Was der Erfolg von Doha für die weitere Laufbahn von Markus Deibler bedeutet, ist schwer abzuschätzen. 100 Meter Lagen werden bei Olympia nicht geschwommen, dort geht es im 50-Meter-Becken über die doppelte Distanz. In Doha hatte Deibler die 200 Meter Lagen nicht schwimmen dürfen, weil er bei den deutschen Meisterschaften vor zwei Wochen zwar im Endlauf einen neuen deutschen Rekord aufgestellt hatte, im Vorlauf jedoch deutlich unter der dafür geforderten WM-Norm geblieben war. Bundestrainer Lambertz blieb hart, nominierte Deibler nicht für diese Strecke. Vielleicht machte ihn diese unpopuläre Entscheidung jetzt zum Weltmeister und Weltrekordler. „200 Meter Lagen sind eine andere Disziplin“, sagt Wolfram, „aber dieser Erfolg wird Markus sicherlich einen zusätzlichen Schub geben.“

Lambertz, 44, zog eine insgesamt positive Bilanz der Titelkämpfe: „Die Weltspitze entwickelt sich kontinuierlich weiter, wir aber auch.“ Silber durch Marco Koch (Darmstadt) über 200 Meter Brust, Bronze für Franziska Hentke (Magdeburg) über 200 Meter Schmetterling und für Dorothea Brandt (Essen) über 50 Meter Freistil, dazu ein Dutzend Finalteilnahmen – „das kann sich doch sehen lassen“. Das deutsche Team war ohne erklärtes Medaillenziel nach Katar gereist.
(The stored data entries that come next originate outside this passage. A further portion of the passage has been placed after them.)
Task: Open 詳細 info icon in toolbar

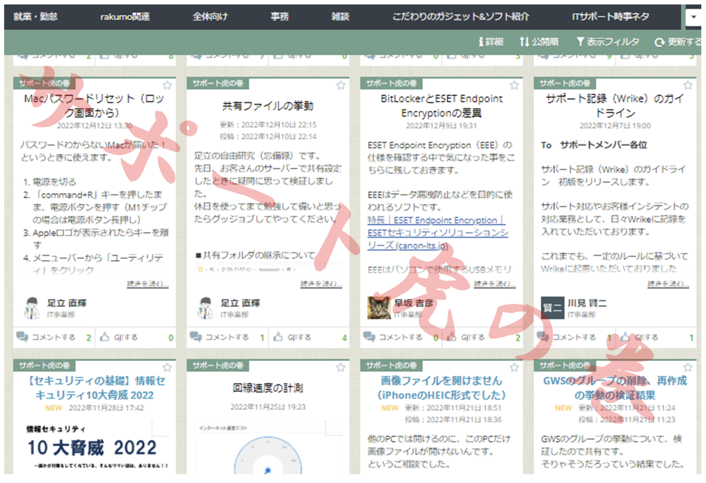Action: [x=481, y=42]
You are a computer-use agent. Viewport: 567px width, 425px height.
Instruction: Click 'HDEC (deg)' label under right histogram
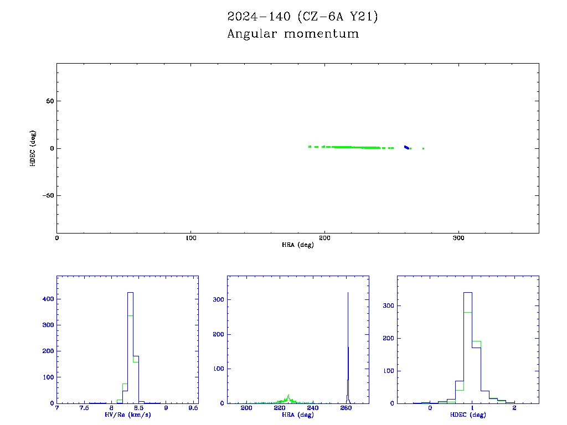(468, 414)
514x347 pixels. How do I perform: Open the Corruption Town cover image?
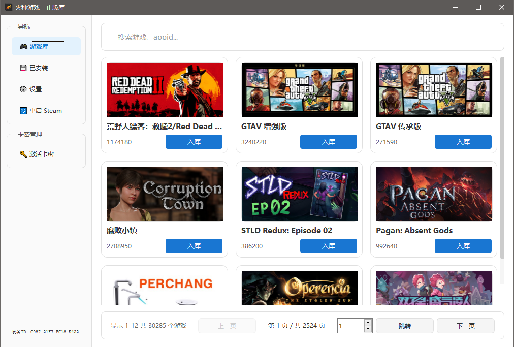click(165, 194)
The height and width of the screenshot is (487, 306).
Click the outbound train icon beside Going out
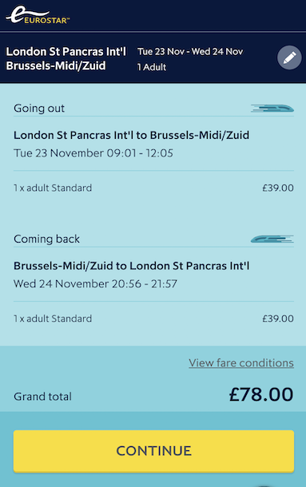pyautogui.click(x=272, y=109)
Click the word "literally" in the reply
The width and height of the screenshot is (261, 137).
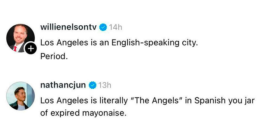pos(113,101)
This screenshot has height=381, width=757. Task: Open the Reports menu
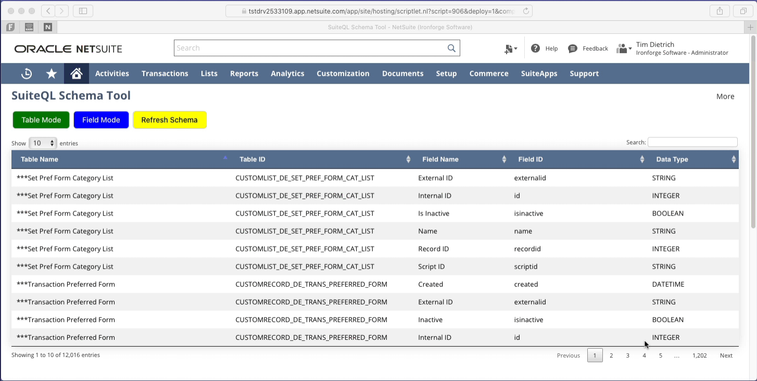(x=244, y=73)
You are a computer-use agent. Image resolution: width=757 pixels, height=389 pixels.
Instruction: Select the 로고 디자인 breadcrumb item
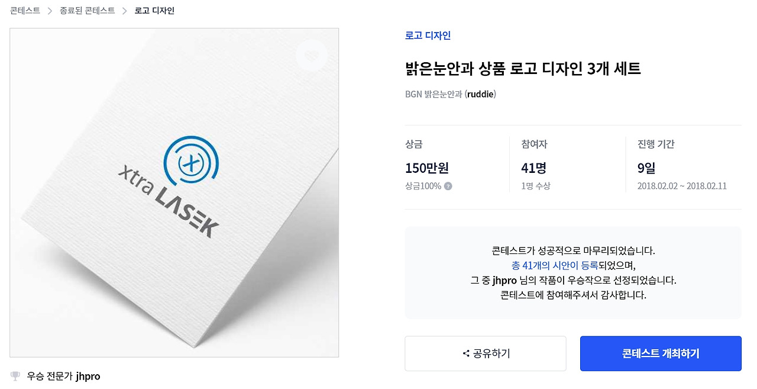154,11
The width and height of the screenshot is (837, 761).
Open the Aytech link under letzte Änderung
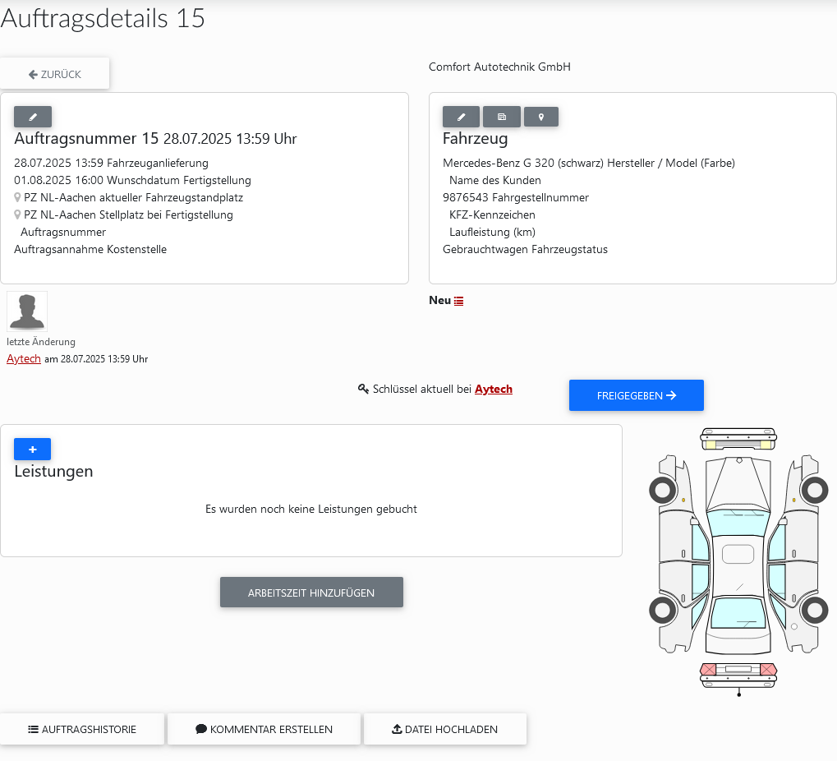pyautogui.click(x=24, y=358)
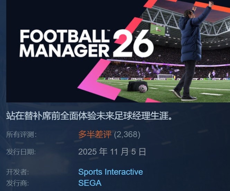
Task: Open the 多半差评 review summary
Action: pyautogui.click(x=95, y=134)
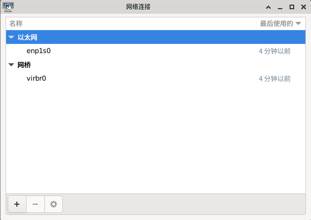Viewport: 311px width, 220px height.
Task: Maximize the 网络连接 window
Action: pyautogui.click(x=292, y=7)
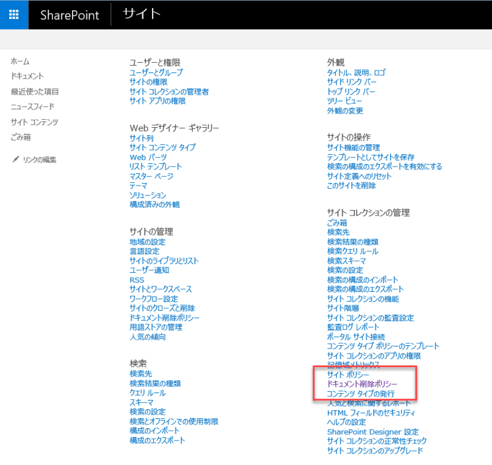The image size is (492, 465).
Task: Open the サイト header link
Action: (141, 14)
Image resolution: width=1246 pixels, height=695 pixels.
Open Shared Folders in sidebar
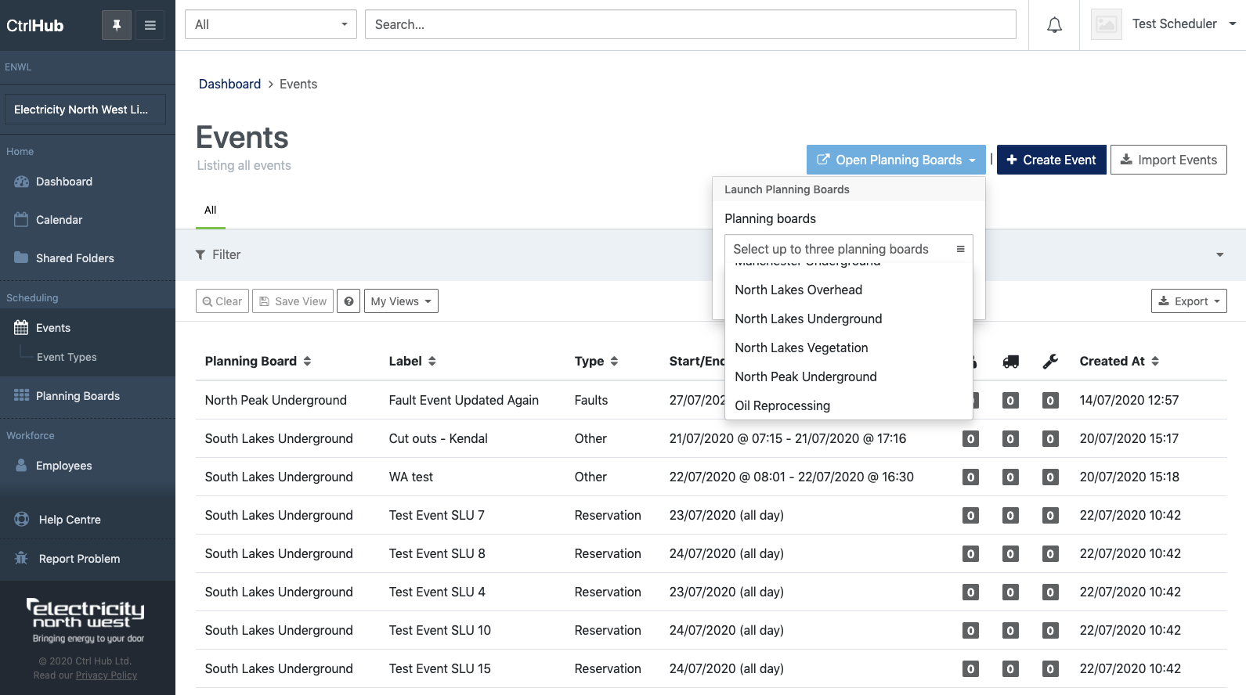[x=74, y=258]
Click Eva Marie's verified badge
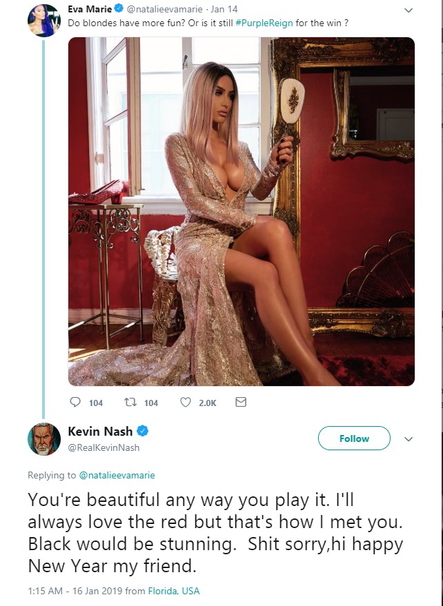443x606 pixels. click(x=119, y=8)
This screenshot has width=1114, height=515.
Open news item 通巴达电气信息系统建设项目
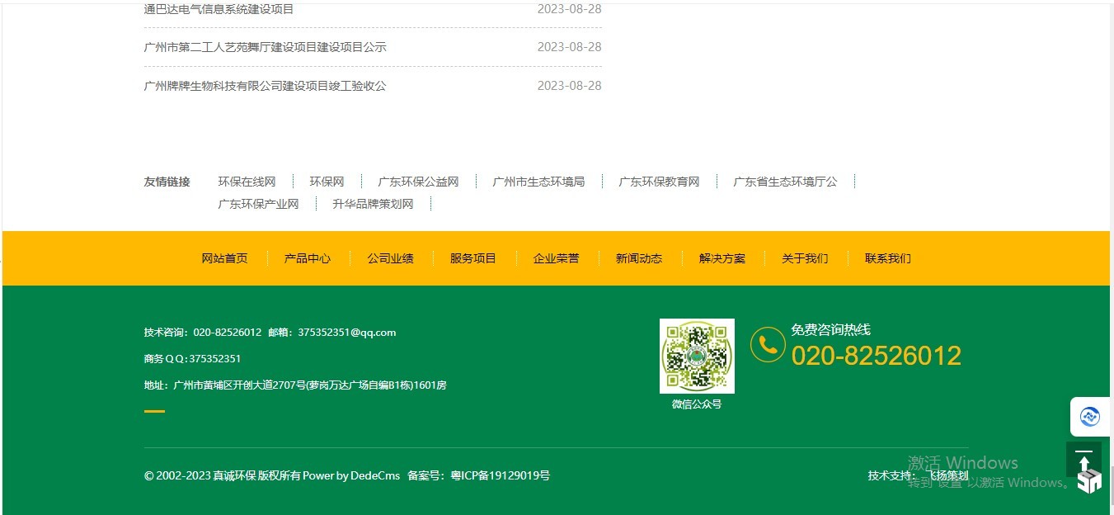pos(219,9)
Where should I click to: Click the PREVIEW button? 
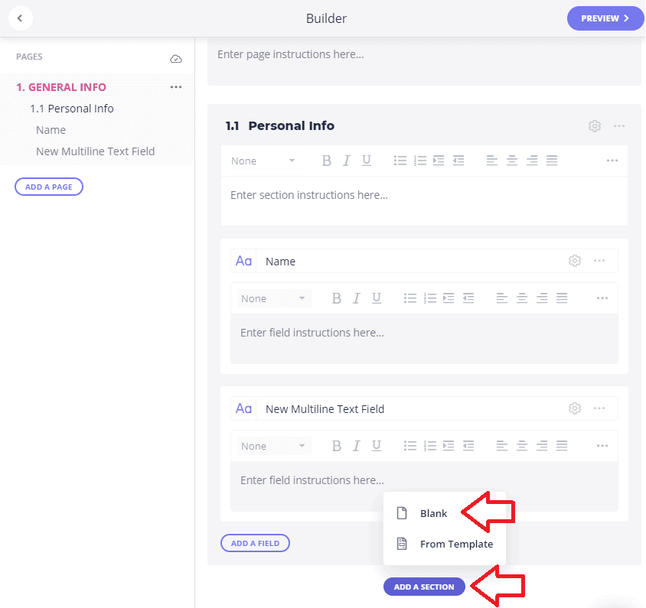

Der Bundestrainer setzt beim Neuaufbau anders als seine Vorgänger primär auf die wichtigere – olympische – Langbahn und nimmt dafür auch Einbußen im 25-Meter-Becken in Kauf. Daher war für Lambertz auch eine andere Zahl wichtiger: Gut 50 Prozent des DSV-Teams steigerte seine Zeiten von den deutschen Meisterschaften in Wuppertal, teils mit persönlichen Bestmarken. Markus Deibler verbesserte sich von allen am deutlichsten.

Erfolgreichste Nation in Katar war diesmal der nächste Olympia-Gastgeber Brasilien (7-1-2) vor Ungarn (6-3-2) und den Niederlanden (5-1-6). Deutschland (1-1-2) landete auf Platz 14 des Medaillenspiegels.